We used the following retrieval settings for experiments 1 and 2:
- embedding model: (OpenAI) text-embedding-3-large
- chunk size: 512 tokens (we split the documents from the corpus into chunk size of 512 tokens)
- stride size: 256 tokens (the overlap between adjacent chunks is 256 tokens)
- vector store: FAISS (with IndexFlatL2 index)

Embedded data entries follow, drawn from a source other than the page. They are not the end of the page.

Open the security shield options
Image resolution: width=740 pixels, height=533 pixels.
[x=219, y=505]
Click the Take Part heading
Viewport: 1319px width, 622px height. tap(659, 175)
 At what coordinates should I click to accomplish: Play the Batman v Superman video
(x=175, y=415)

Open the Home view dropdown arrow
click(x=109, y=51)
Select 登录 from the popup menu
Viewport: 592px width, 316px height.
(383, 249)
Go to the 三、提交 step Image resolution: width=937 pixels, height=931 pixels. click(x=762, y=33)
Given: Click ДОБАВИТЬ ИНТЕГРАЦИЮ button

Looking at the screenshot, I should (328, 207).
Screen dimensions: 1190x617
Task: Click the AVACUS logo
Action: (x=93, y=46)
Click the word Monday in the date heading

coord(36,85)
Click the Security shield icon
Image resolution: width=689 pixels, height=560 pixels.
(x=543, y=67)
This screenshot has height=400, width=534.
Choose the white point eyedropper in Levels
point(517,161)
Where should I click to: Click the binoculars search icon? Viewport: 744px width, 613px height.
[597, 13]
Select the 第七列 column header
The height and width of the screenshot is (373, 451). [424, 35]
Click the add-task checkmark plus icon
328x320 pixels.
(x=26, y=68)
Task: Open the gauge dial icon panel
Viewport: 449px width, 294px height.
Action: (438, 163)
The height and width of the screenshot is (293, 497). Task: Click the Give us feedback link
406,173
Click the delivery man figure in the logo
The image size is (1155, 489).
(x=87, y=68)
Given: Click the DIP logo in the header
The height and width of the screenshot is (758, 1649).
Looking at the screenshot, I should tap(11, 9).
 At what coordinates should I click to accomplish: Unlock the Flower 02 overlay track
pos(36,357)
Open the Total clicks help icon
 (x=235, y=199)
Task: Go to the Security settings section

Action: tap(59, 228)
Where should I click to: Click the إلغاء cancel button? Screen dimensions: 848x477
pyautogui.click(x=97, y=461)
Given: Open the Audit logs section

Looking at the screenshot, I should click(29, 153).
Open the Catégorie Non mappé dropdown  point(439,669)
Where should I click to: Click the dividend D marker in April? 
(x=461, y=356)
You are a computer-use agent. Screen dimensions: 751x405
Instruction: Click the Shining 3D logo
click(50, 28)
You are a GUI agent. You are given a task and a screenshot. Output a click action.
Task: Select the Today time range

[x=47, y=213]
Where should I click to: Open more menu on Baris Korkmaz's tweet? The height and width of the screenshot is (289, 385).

We used the following LLM generation settings for experiment 2:
- generation models: gpt-4o, claude-3-5-sonnet, claude-3-opus, claude-3-haiku, gpt-4o-mini, gpt-4-turbo, claude-3-sonnet, gpt-4, meta-llama-3.1-405b, meta-llama-3-70b, mixtral-8x7b, dbrx, gpt-3.5-turbo
- temperature: 0.0
- max_output_tokens: 1024
When benchmarking the performance at context length X, we used the following method to calculate how many tokens to use for the prompt:
- Given the context length X, we first subtracted 1k tokens which is used for the model output
- We then left a buffer size of 512 tokens
The rest is the cap for how long the prompt can be (this is the reason why we used a context length 125k instead of 128k, since we wanted to leave enough buffer to avoid hitting out-of-context errors).
Evaluation datasets
In this study, we benchmarked all LLMs on 4 curated RAG datasets that were formatted for both retrieval and generation. These included Databricks DocsQA and FinanceBench, which represent industry use cases and Natural Questions (NQ) and HotPotQA, which represent more academic settings . Below are the dataset details:
Dataset \ Details |
Category |
Corpus #docs |
# queries |
AVG doc length (tokens) |
min doc length (tokens) |
max doc length (tokens) |
Description |
Databricks DocsQA (v2) |
Use case specific: corporate question-answering |
7563 |
139 |
2856 |
35 |
225941 |
DocsQA is an internal question-answering dataset using information from public Databricks documentation and real user questions and labeled answers. Each of the documents in the corpus is a web page. |
FinanceBench (150 tasks) |
Use case specific: finance question-answering |
53399 |
150 |
811 |
0 |
8633 |
FinanceBench is an academic question-answering dataset that includes pages from 360 SEC 10k filings from public companies and the corresponding questions and ground truth answers based on SEC 10k documents. More details can be found in the paper Islam et al. (2023). We use a proprietary (closed source) version of the full dataset from Patronus. Each of the documents in our corpus corresponds to a page from the SEC 10k PDF files. |
Natural Questions (dev split) |
Academic: general knowledge (wikipedia) question-answering |
7369 |
534 |
11354 |
716 |
13362 |
Natural Questions is an academic question-answering dataset from Google, discussed in their 2019 paper (Kwiatkowski et al.,2019). The queries are Google search queries. Each question is answered using content from Wikipedia pages in the search result. We use a simplified version of the wiki pages where most of the non-natural-language text has been removed, but some HTML tags remain to define useful structure in the documents (for example, tables). The simplification is done by adapting the original implementation. |
BEIR-HotpotQA |
Academic: multi-hop general knowledge (wikipedia) question-answering |
5233329 |
7405 |
65 |
0 |
3632 |
HotpotQA is an academic question-answering dataset collected from the English Wikipedia; we are using the version of HotpotQA from the BEIR paper (Thakur et al, 2021) |
Evaluation Metrics:
- Retrieval metrics: we used recall to measure the performance of the retrieval. The recall score is defined as the ratio for the number of relevant documents retrieved divided by the total number of relevant documents in the dataset.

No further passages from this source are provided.